Above me, I saw Laurette’s face; behind her, the bags, tubes, and displays of hospital stuff. My hand went to my mouth, and my fingers closed round a silver cross.

“But Mr. Mear had it,” I whispered.

“You think I have just one? I got your text yesterday, but by the time I was free to call, it was very late. Your mother answered. I could barely catch her words through her tears, but when I understood what happened, I called the police. They had to act–too strange for a woman who accuses a man of a crime to be found dead by him. Then I came here, and when I saw the cross been taken from you, I replaced it with the one I was wearing.”

“But the light of morning? There’s no windows in here.”

She smiled and held out a compact mirror.

“I brought that, too.
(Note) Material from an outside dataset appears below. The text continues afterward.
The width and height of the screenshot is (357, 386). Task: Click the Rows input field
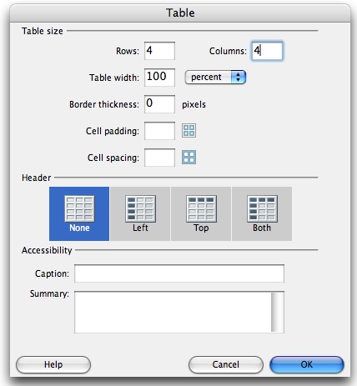[x=159, y=51]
Every Sunday I catch the first light in my mirror. It’s good medicine. Open up the compact, and the light shines out.”

I took a deep breath. Slowly in, slowly out. I pushed myself to sitting, felt my heart beating.

“I’d be dead if it wasn’t for you. My babies would be orphans.”
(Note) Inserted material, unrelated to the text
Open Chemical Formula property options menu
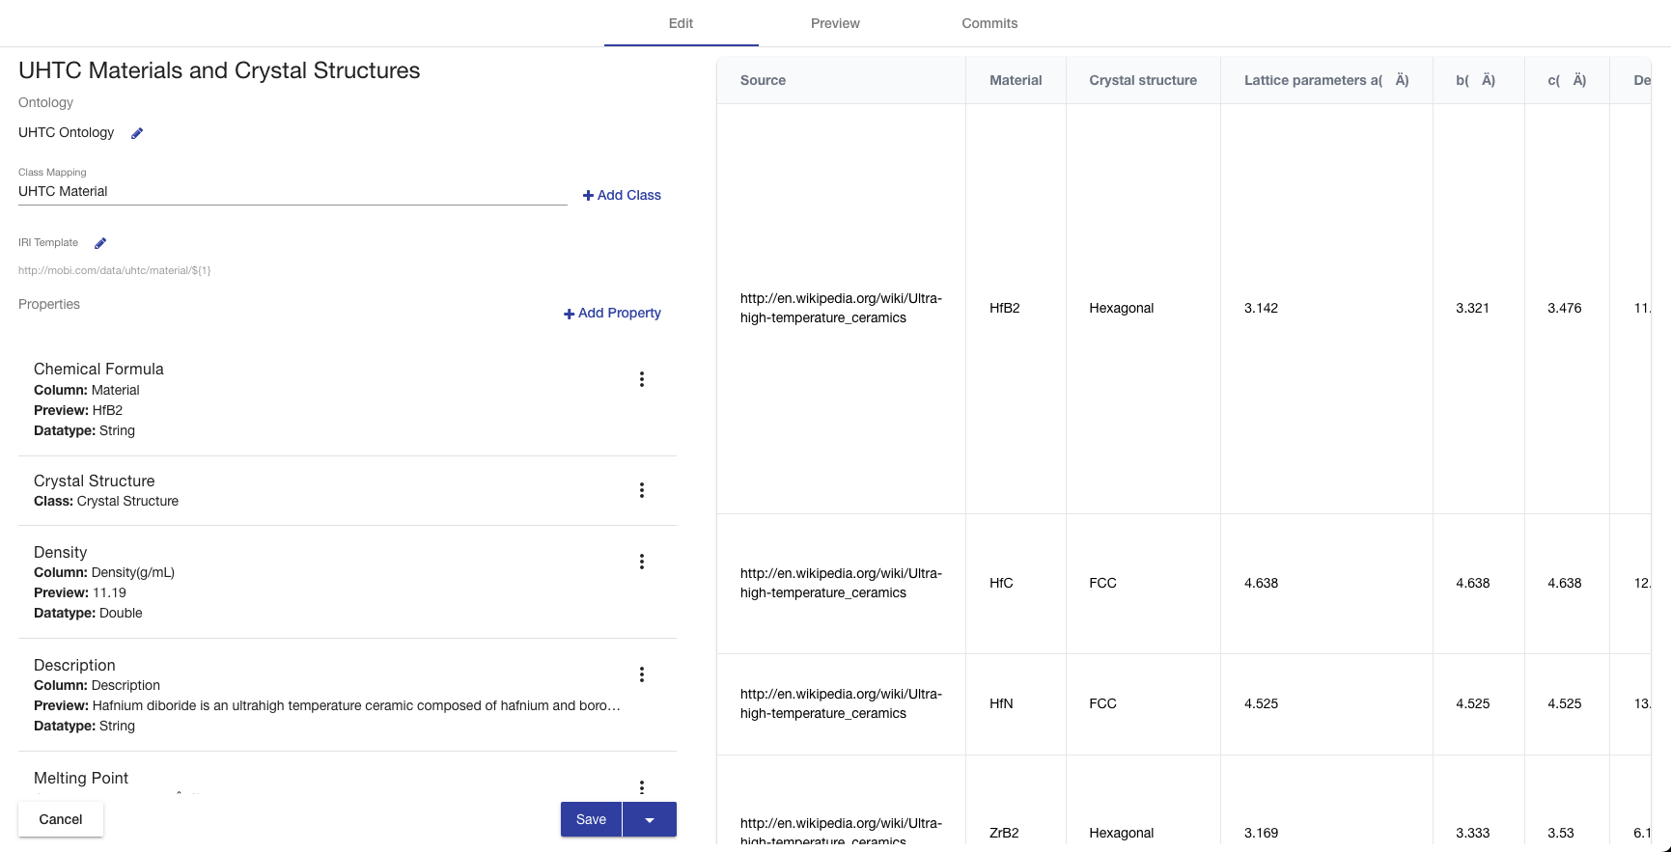 [641, 379]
“I was the one who put you in harm’s way in the first place.”

I shook my head. “You helped me rescue my husband and the others.” Harrison too, I thought. I gotta tell the police about Harrison. “Mr. Mear will go to jail, and the dead will rest in peace.”

My heart ached as I said that. No more meeting you, Tommy, not till my time really does come. I just gotta bear it. And maybe Green Street’ll be your resting place, after all, but if it is, I gotta bear that, too. I’ll plant flowers there, real ones, and water them. I’ll make your patch of ground prettier than a garden, and I’ll go there and sit in among the flowers, to be near to you.

Laurette offered me a hand, and I hopped down from the table. She put an arm around my shoulders–so warm.

“Let’s go show the doctors this miracle, and then take you home to your mother and your children,” she said. I wiped my eyes and nodded, and we headed out into the new day.